◆ **Problem description**
All lines from the one that has "This screenshot has height=399, width=739." onward to the end of the records below are to be returned exactly; pictures are to be skipped.

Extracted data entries
== == ==

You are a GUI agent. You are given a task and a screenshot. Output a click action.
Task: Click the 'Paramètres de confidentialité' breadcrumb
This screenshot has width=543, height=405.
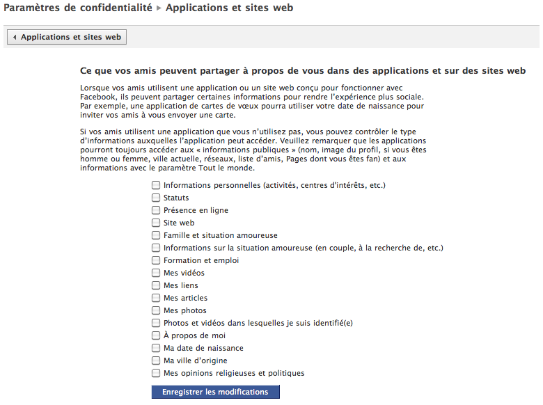tap(77, 8)
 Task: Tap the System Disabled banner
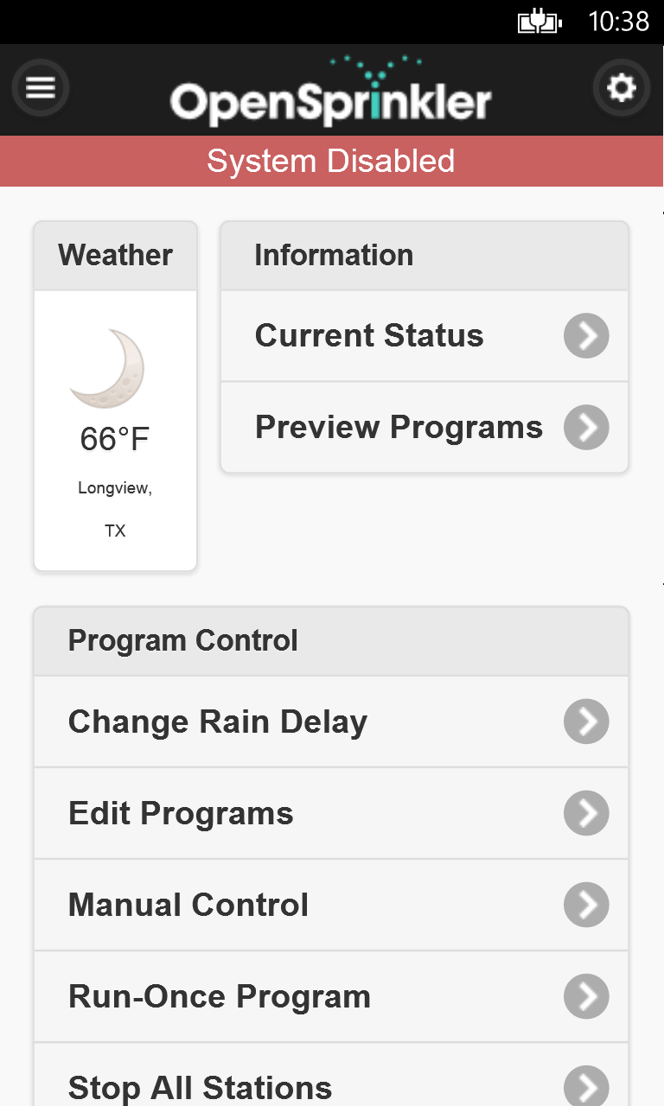tap(331, 162)
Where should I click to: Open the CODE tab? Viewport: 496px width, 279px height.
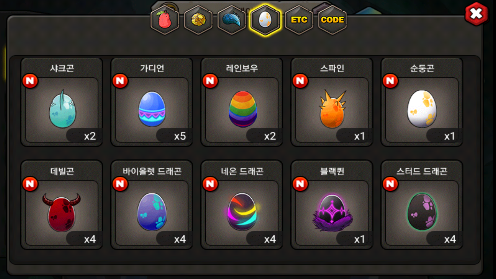[332, 20]
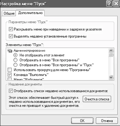Image resolution: width=120 pixels, height=126 pixels.
Task: Click the Отмена button
Action: pyautogui.click(x=107, y=121)
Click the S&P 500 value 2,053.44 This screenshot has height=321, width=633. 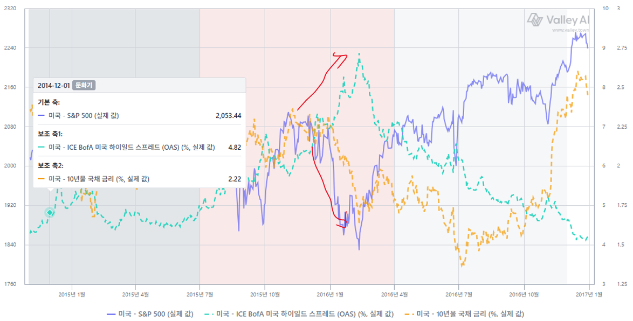229,116
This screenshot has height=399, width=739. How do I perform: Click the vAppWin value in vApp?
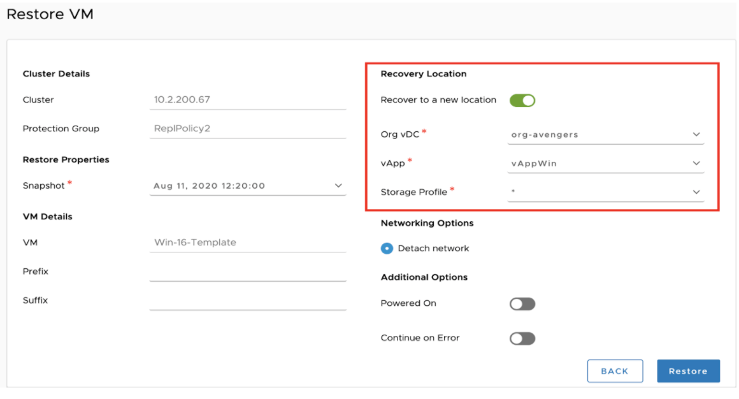tap(534, 164)
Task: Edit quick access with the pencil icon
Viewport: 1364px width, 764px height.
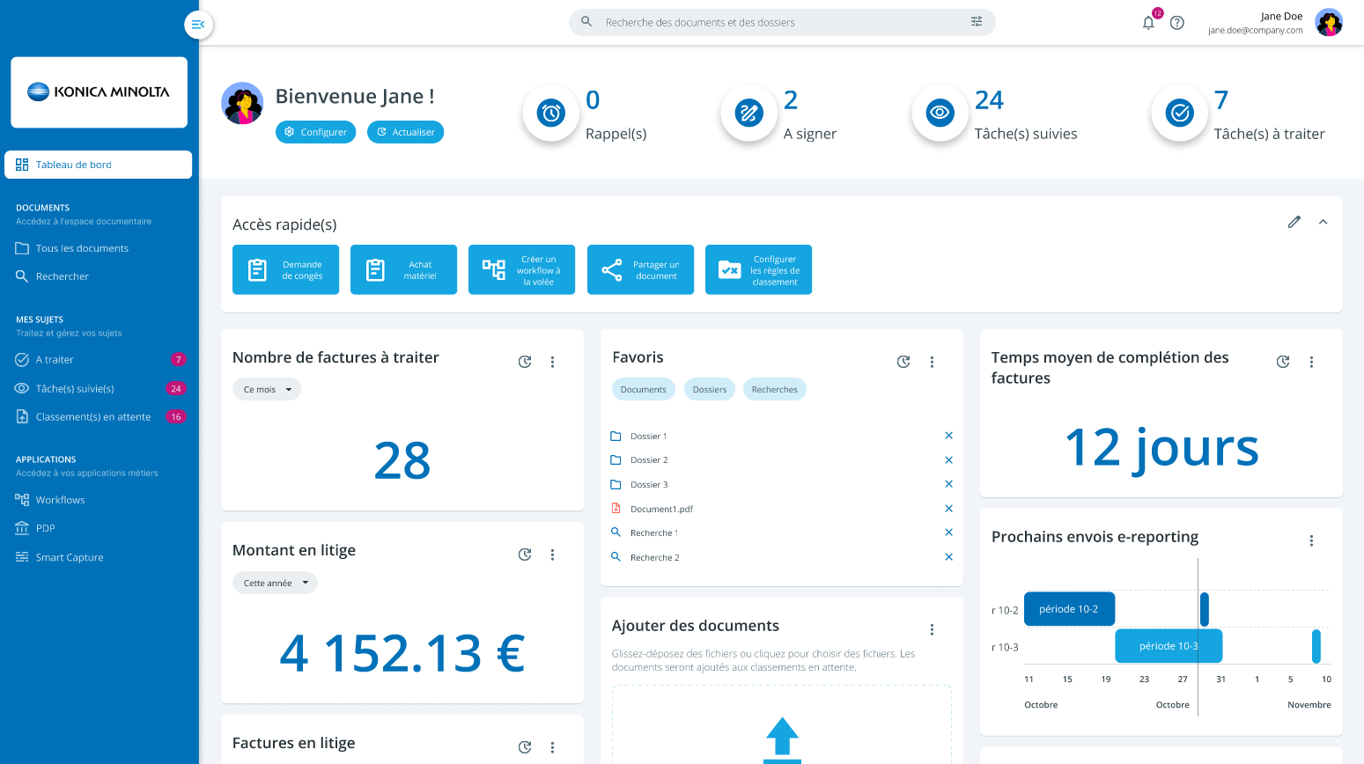Action: click(x=1294, y=222)
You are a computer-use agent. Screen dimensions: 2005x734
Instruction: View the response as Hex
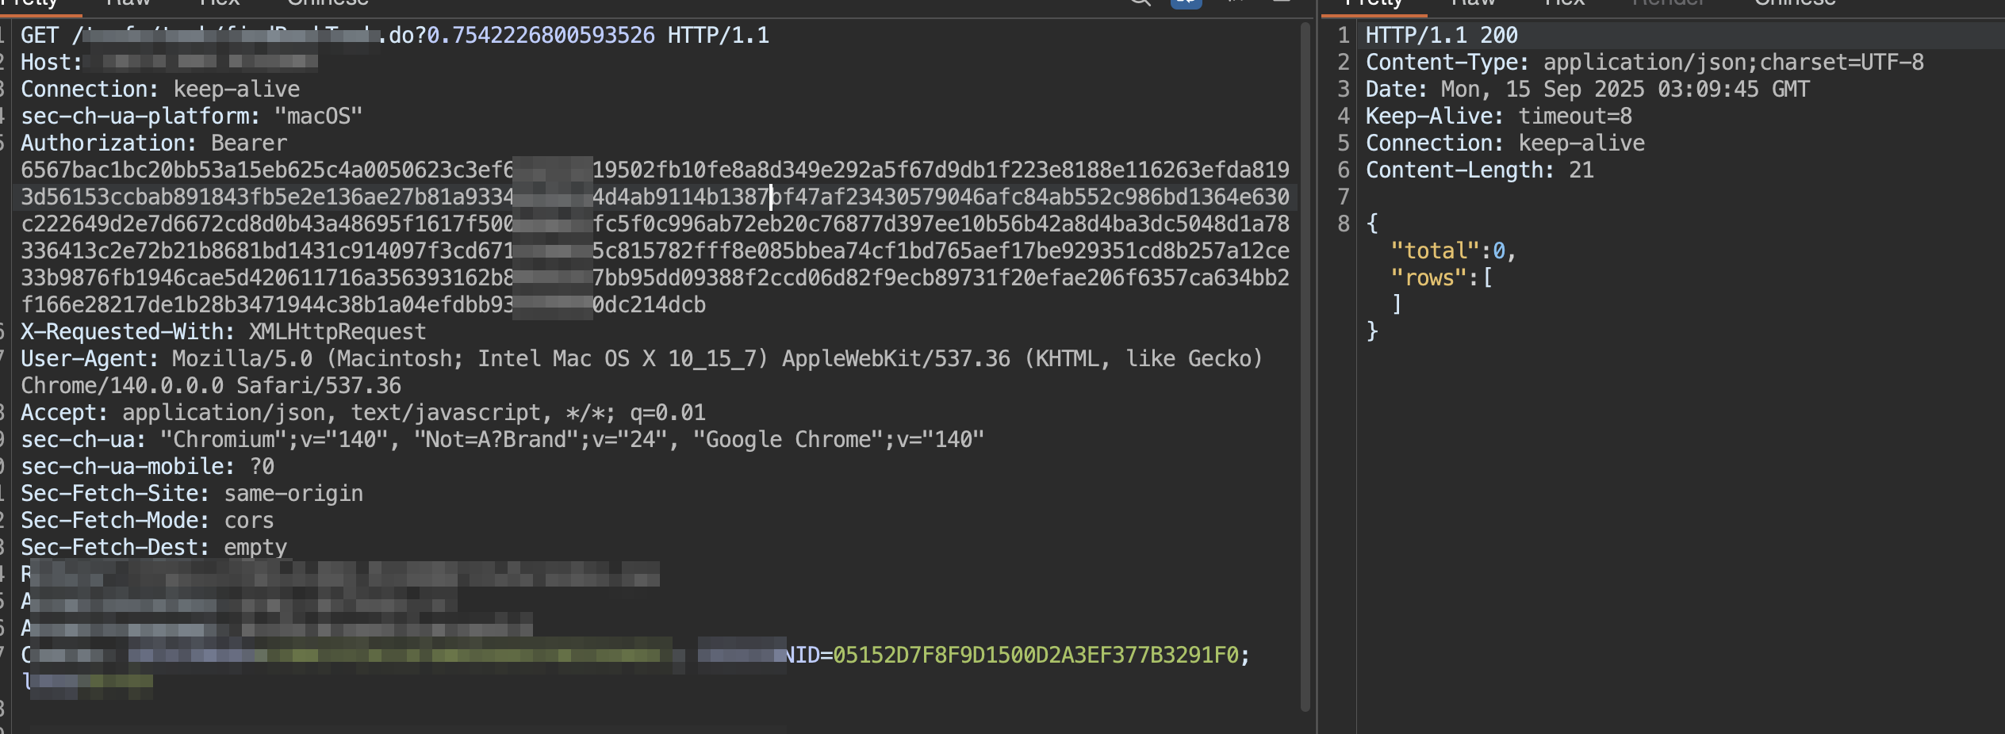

== == ==

◆ **Response to the exercise**
This screenshot has height=399, width=739. How do I perform: Click the vAppWin value in vApp?
tap(534, 164)
Task: Edit quick access with the pencil icon
Viewport: 1364px width, 764px height.
Action: click(x=1294, y=222)
You are a computer-use agent. Screen dimensions: 2005x734
Instruction: View the response as Hex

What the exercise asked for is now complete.